TASK DESCRIPTION: Exactly repeat all the records below, omitting the images they hold.

+===+

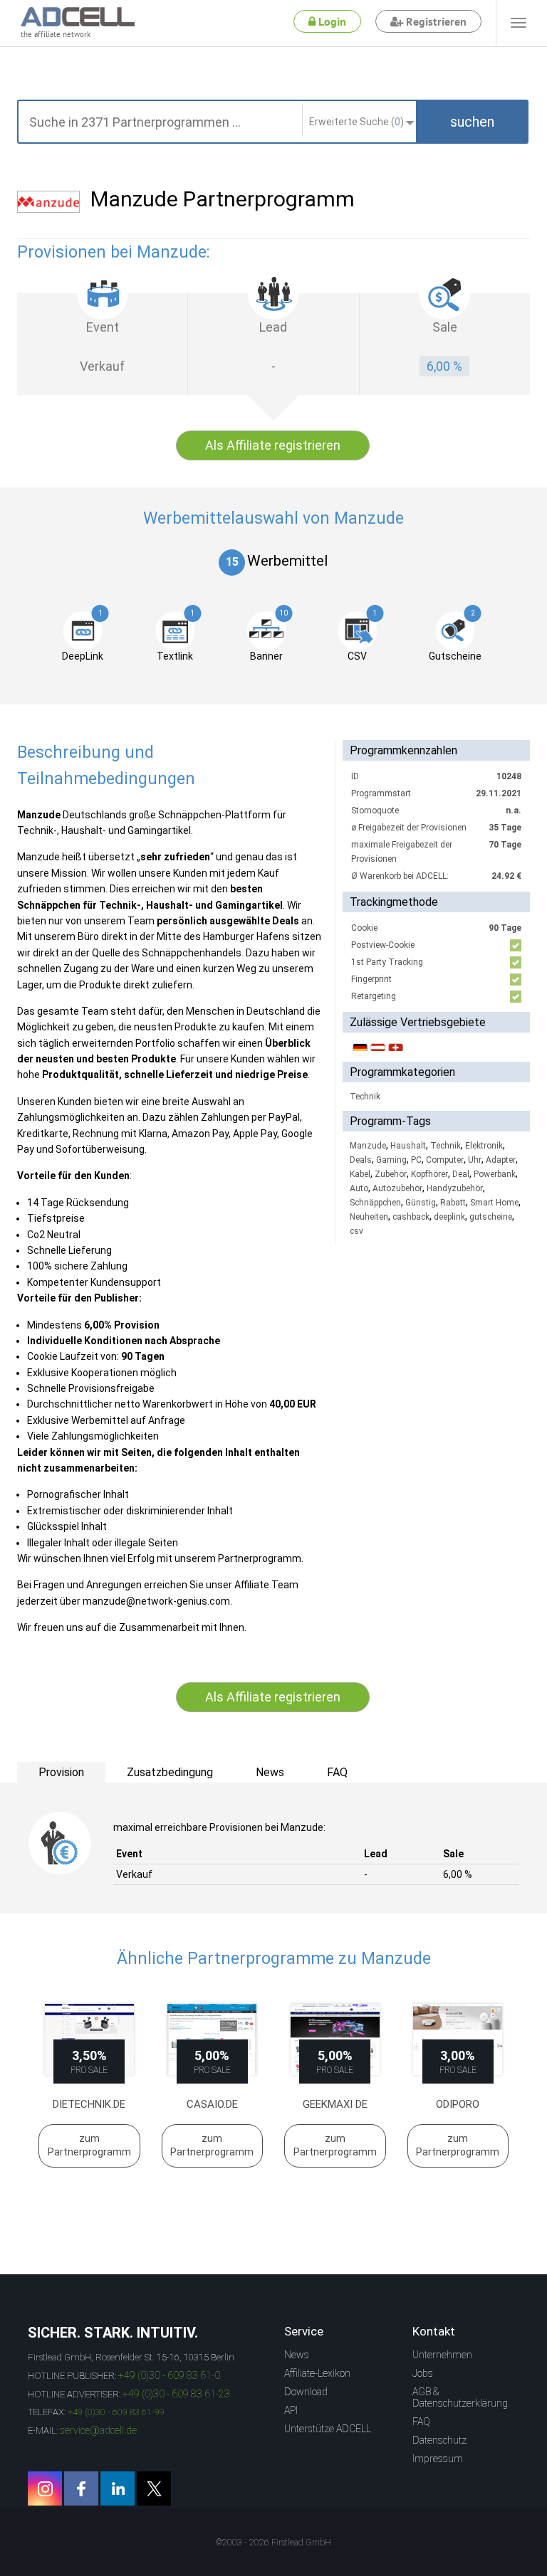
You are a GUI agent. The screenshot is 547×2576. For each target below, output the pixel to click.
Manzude (368, 1146)
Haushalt (408, 1146)
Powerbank (495, 1174)
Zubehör (391, 1174)
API (291, 2410)
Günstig (420, 1203)
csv (356, 1231)
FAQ (421, 2421)
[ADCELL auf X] (154, 2488)
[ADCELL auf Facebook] (81, 2488)
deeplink (449, 1217)
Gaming (391, 1160)
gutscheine (490, 1217)
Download (306, 2391)
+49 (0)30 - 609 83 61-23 (176, 2394)
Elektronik (484, 1146)
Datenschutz (439, 2440)
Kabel (360, 1174)
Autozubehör (397, 1188)
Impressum (437, 2458)
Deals (361, 1160)
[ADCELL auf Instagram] (45, 2488)
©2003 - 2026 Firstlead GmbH (273, 2543)
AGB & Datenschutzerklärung (460, 2397)
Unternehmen (442, 2354)
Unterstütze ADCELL (327, 2428)
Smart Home (494, 1203)
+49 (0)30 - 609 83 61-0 (169, 2375)
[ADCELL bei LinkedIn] (117, 2488)
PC (416, 1160)
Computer (445, 1160)
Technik (365, 1097)
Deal (460, 1174)
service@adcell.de (98, 2430)
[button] (472, 122)
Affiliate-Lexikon (317, 2373)
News (296, 2354)
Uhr (474, 1160)
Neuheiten (369, 1217)
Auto (359, 1188)
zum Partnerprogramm (89, 2145)
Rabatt (453, 1203)
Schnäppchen (375, 1203)
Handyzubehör (455, 1188)
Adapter (501, 1160)
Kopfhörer (429, 1174)
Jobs (422, 2373)
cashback (410, 1217)
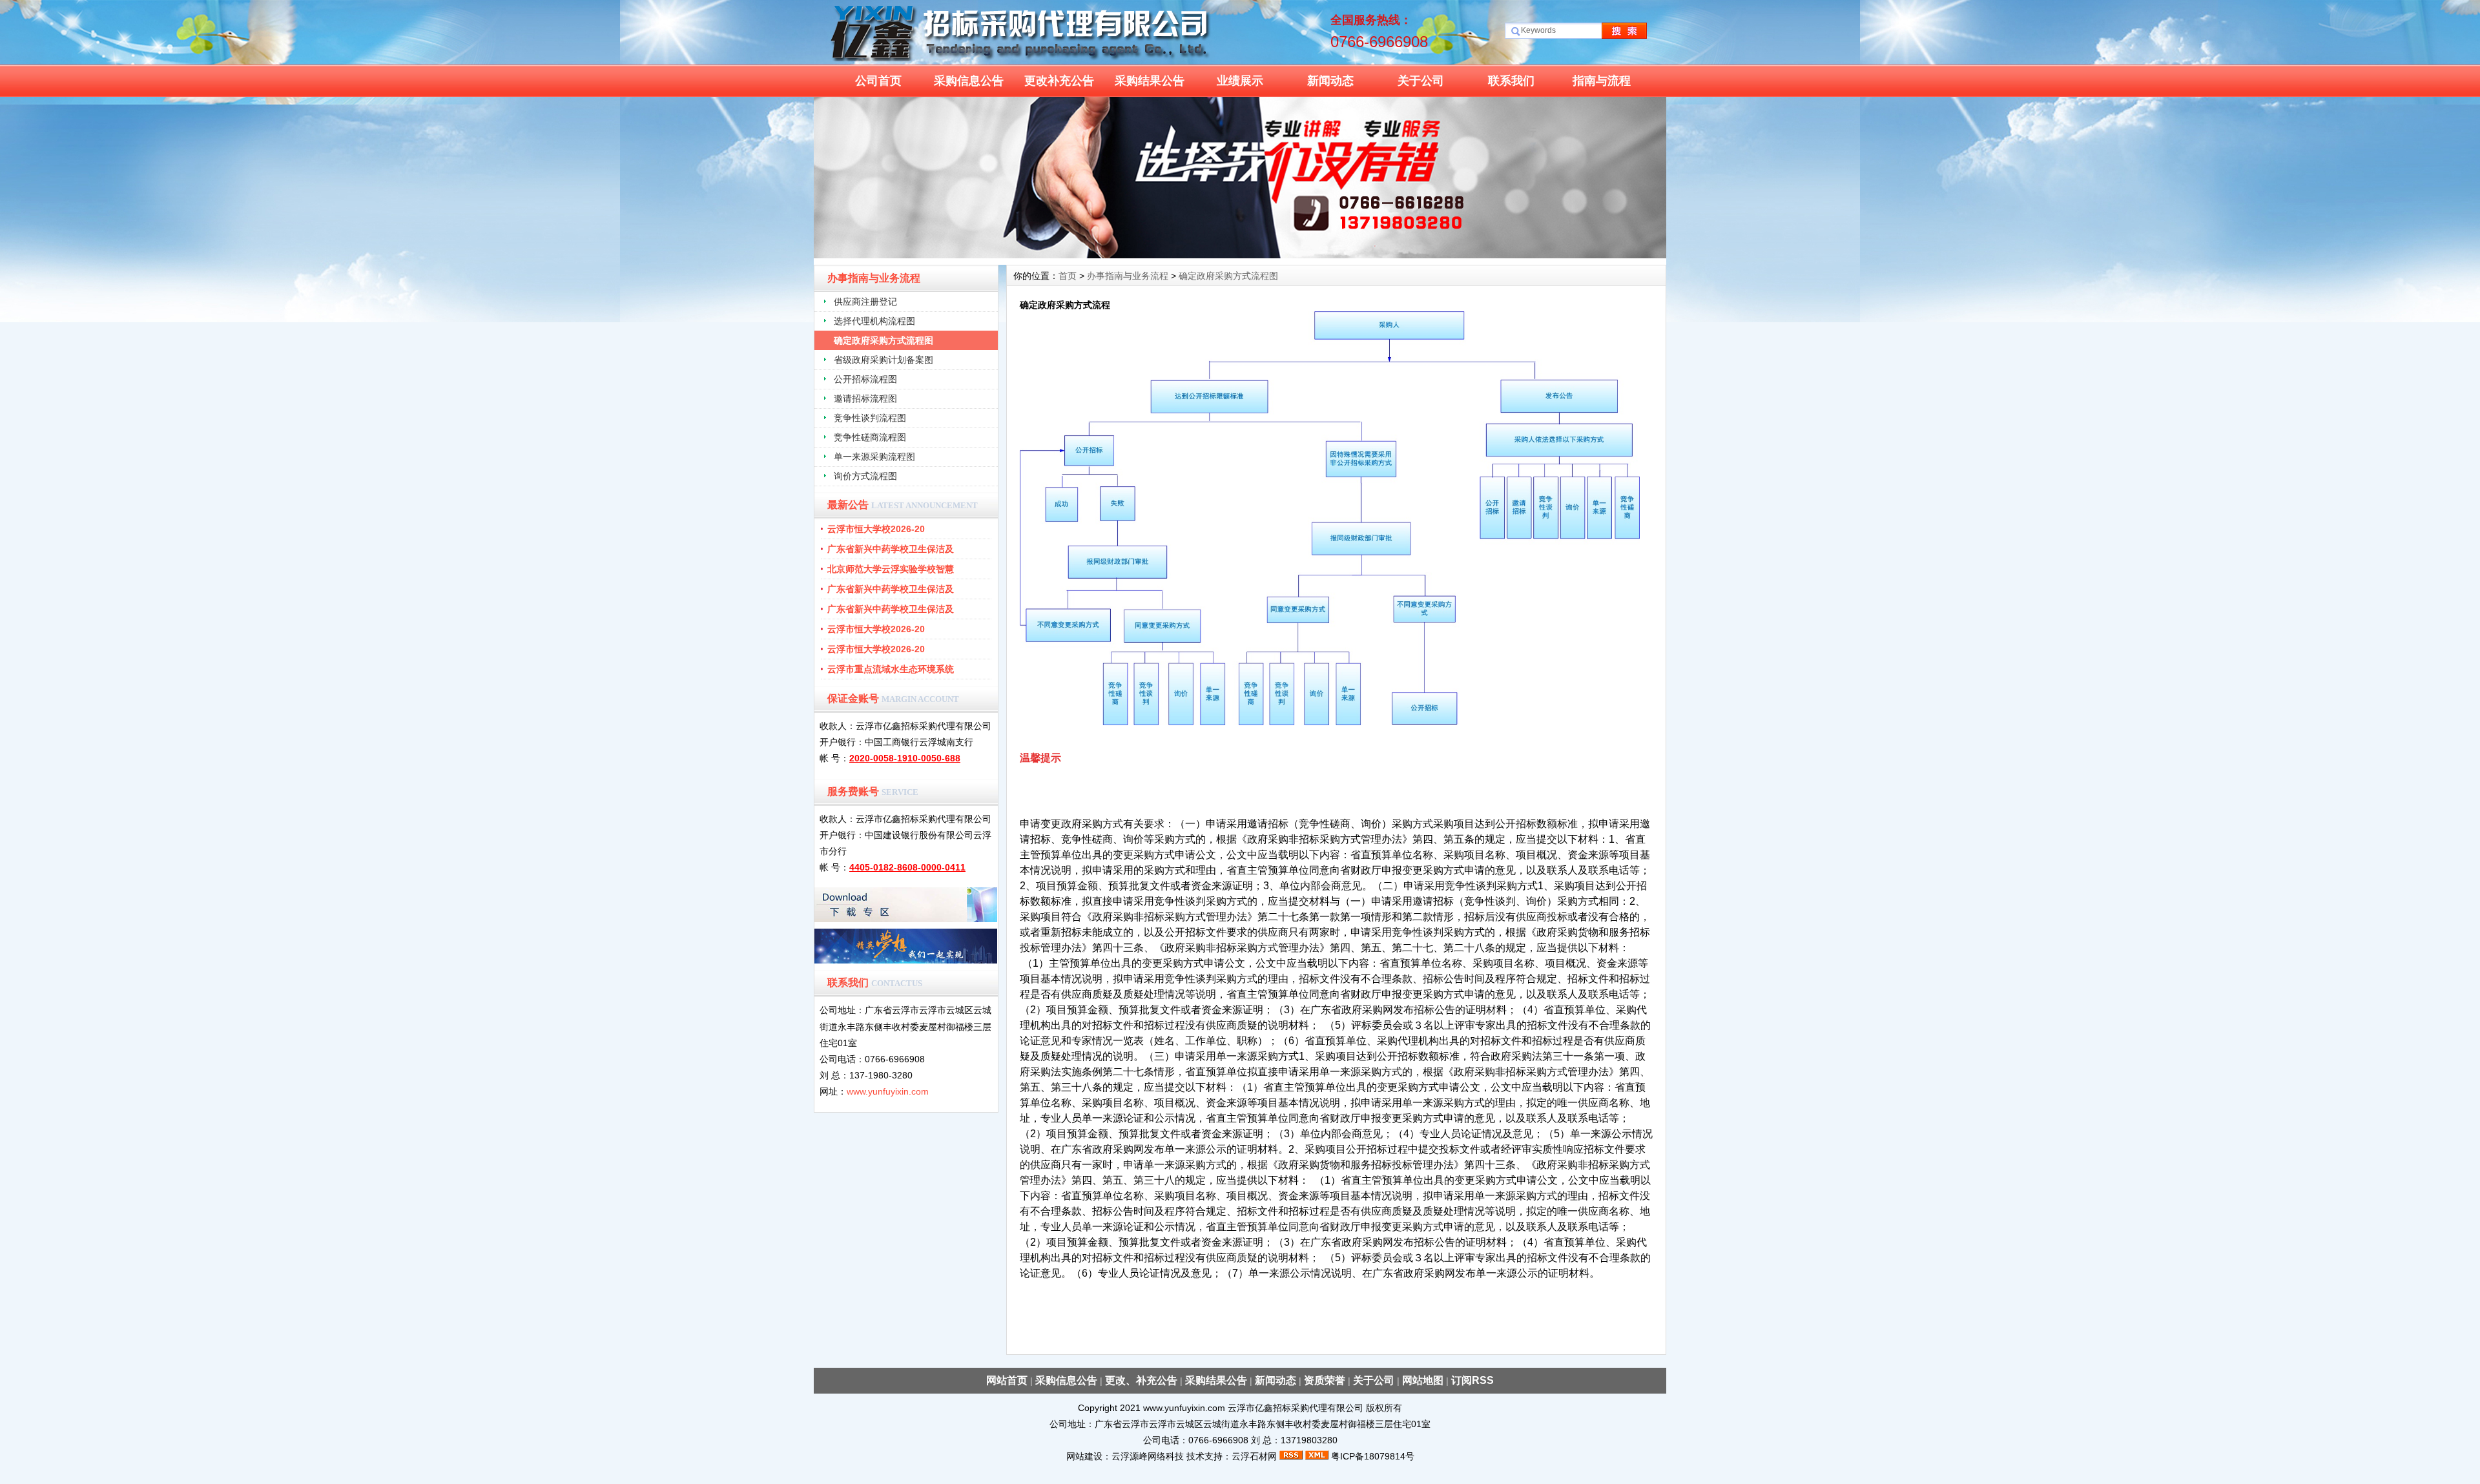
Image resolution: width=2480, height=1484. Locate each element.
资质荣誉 (1324, 1380)
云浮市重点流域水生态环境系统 (890, 669)
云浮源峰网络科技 (1147, 1456)
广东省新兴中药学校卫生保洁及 (890, 549)
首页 (1068, 276)
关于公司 (1421, 80)
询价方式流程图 (865, 476)
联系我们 (1511, 80)
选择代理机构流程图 (874, 321)
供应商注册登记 (865, 301)
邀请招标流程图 (865, 398)
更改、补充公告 (1141, 1380)
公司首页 (878, 80)
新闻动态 (1330, 80)
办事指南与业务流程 (1127, 276)
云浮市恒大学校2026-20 (876, 529)
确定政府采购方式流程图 (883, 340)
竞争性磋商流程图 (870, 437)
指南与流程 (1602, 80)
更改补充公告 (1059, 80)
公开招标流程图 (865, 379)
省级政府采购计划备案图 (883, 360)
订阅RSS (1472, 1380)
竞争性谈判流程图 (870, 418)
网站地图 (1422, 1380)
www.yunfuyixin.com (888, 1091)
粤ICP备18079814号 (1372, 1456)
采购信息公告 (969, 80)
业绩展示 (1240, 80)
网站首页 (1007, 1380)
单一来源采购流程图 (874, 456)
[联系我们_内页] (1240, 255)
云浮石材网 (1254, 1456)
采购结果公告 (1149, 80)
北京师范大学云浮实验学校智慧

+===+

EXERCISE RESPONSE:
You are a GUI agent. The screenshot is 547×2576. For each target below, output the pixel to click.
Manzude (368, 1146)
Haushalt (408, 1146)
Powerbank (495, 1174)
Zubehör (391, 1174)
API (291, 2410)
Günstig (420, 1203)
csv (356, 1231)
FAQ (421, 2421)
[ADCELL auf X] (154, 2488)
[ADCELL auf Facebook] (81, 2488)
deeplink (449, 1217)
Gaming (391, 1160)
gutscheine (490, 1217)
Download (306, 2391)
+49 (0)30 - 609 83 61-23 (176, 2394)
Elektronik (484, 1146)
Datenschutz (439, 2440)
Kabel (360, 1174)
Autozubehör (397, 1188)
Impressum (437, 2458)
Deals (361, 1160)
[ADCELL auf Instagram] (45, 2488)
©2003 - 2026 Firstlead GmbH (273, 2543)
AGB & Datenschutzerklärung (460, 2397)
Unternehmen (442, 2354)
Unterstütze ADCELL (327, 2428)
Smart Home (494, 1203)
+49 (0)30 - 609 83 61-0 (169, 2375)
[ADCELL bei LinkedIn] (117, 2488)
PC (416, 1160)
Computer (445, 1160)
Technik (365, 1097)
Deal (460, 1174)
service@adcell.de (98, 2430)
[button] (472, 122)
Affiliate-Lexikon (317, 2373)
News (296, 2354)
Uhr (474, 1160)
Neuheiten (369, 1217)
Auto (359, 1188)
zum Partnerprogramm (89, 2145)
Rabatt (453, 1203)
Schnäppchen (375, 1203)
Handyzubehör (455, 1188)
Adapter (501, 1160)
Kopfhörer (429, 1174)
Jobs (422, 2373)
cashback (410, 1217)
Image resolution: width=2480, height=1484. Locate each element.
资质荣誉 (1324, 1380)
云浮市重点流域水生态环境系统 (890, 669)
云浮源峰网络科技 (1147, 1456)
广东省新兴中药学校卫生保洁及 (890, 549)
首页 (1068, 276)
关于公司 (1421, 80)
询价方式流程图 (865, 476)
联系我们 (1511, 80)
选择代理机构流程图 (874, 321)
供应商注册登记 (865, 301)
邀请招标流程图 (865, 398)
更改、补充公告 (1141, 1380)
公司首页 (878, 80)
新闻动态 (1330, 80)
办事指南与业务流程 (1127, 276)
云浮市恒大学校2026-20 (876, 529)
确定政府采购方式流程图 (883, 340)
竞争性磋商流程图 (870, 437)
指南与流程 (1602, 80)
更改补充公告 (1059, 80)
公开招标流程图 (865, 379)
省级政府采购计划备案图 (883, 360)
订阅RSS (1472, 1380)
竞争性谈判流程图 (870, 418)
网站地图 (1422, 1380)
www.yunfuyixin.com (888, 1091)
粤ICP备18079814号 (1372, 1456)
采购信息公告 (969, 80)
业绩展示 (1240, 80)
网站首页 (1007, 1380)
单一来源采购流程图 (874, 456)
[联系我们_内页] (1240, 255)
云浮石材网 (1254, 1456)
采购结果公告 (1149, 80)
北京师范大学云浮实验学校智慧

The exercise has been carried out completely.